賈島是因悲悽的身世和早年不堪的經歷,而有了逃避的念頭。

他是唐朝最笨的詩人,但他的推敲卻令後世念念不忘

正如聞一多所說:“於是他愛靜、愛冷,也愛這些情調的象徵——鶴、石、冰雪。黃昏與秋是傳統詩人的時間與季候,但他愛深夜過於黃昏,愛冬過於秋,他甚至愛貧、病、醜和恐怖。”

在許多人眼中,賈島刻字酌句是為“笨”、“蠢”,詩風悽惻、蕭颯,而“讀之使人不歡(嚴羽)”,甚至是如“蟲吟草間”。

但他們沒有去想,偌大個唐朝,能夠下筆千言,汪洋恣肆而文不加點,字字皆精,句句都妙者,也不過李白一人。

即便是與李白比肩的“詩聖”杜甫,不是也被調侃“借問別來太瘦生,總為從前作詩苦”,不是也感嘆“為人性僻耽佳句,語不驚人死不休”。

可見所謂“蠢”“笨”,實則不過是源於對作詩的痴迷與虔誠,“為伊消得人憔悴,衣帶漸寬終不悔”。

佛家將“痴”作“無明”解,認為一切的煩惱都是由於“痴”。

擷取記錄:
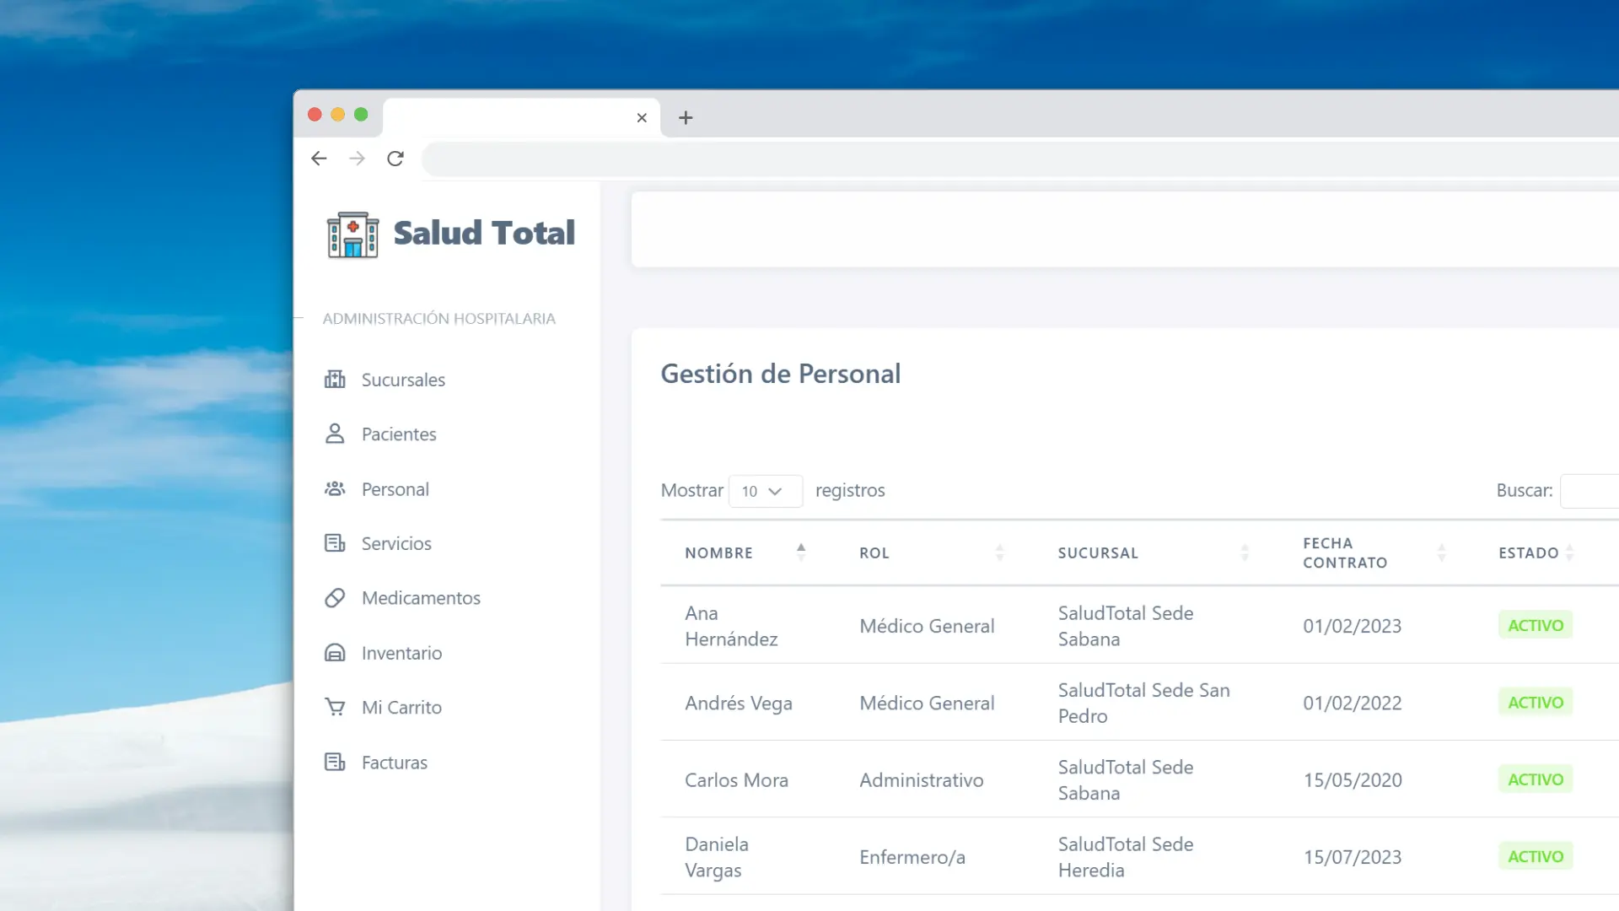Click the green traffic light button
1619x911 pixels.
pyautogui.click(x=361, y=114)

--

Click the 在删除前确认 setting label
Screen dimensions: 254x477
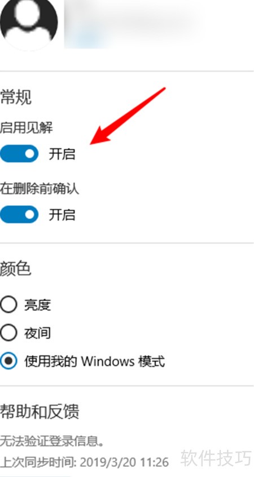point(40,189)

練習題 A:
依據選文回答:
(i) 賈島因何而有了逃避的念頭?
(ii) 「讀之使人不歡」一語,選文注明出自何人?
(iii) 佛家將「痴」作何解?
練習題 B: 把選文中以「即便是與李白比肩」開頭的那段改寫得更簡短,保留主要事實。

參考答案 A:
(i) 因悲悽的身世和早年不堪的經歷。
(ii) 嚴羽。
(iii) 作「無明」解。

參考答案 B: 與李白比肩的「詩聖」杜甫,也曾遭「借問別來太瘦生,總為從前作詩苦」之調侃,並自嘆「為人性僻耽佳句,語不驚人死不休」。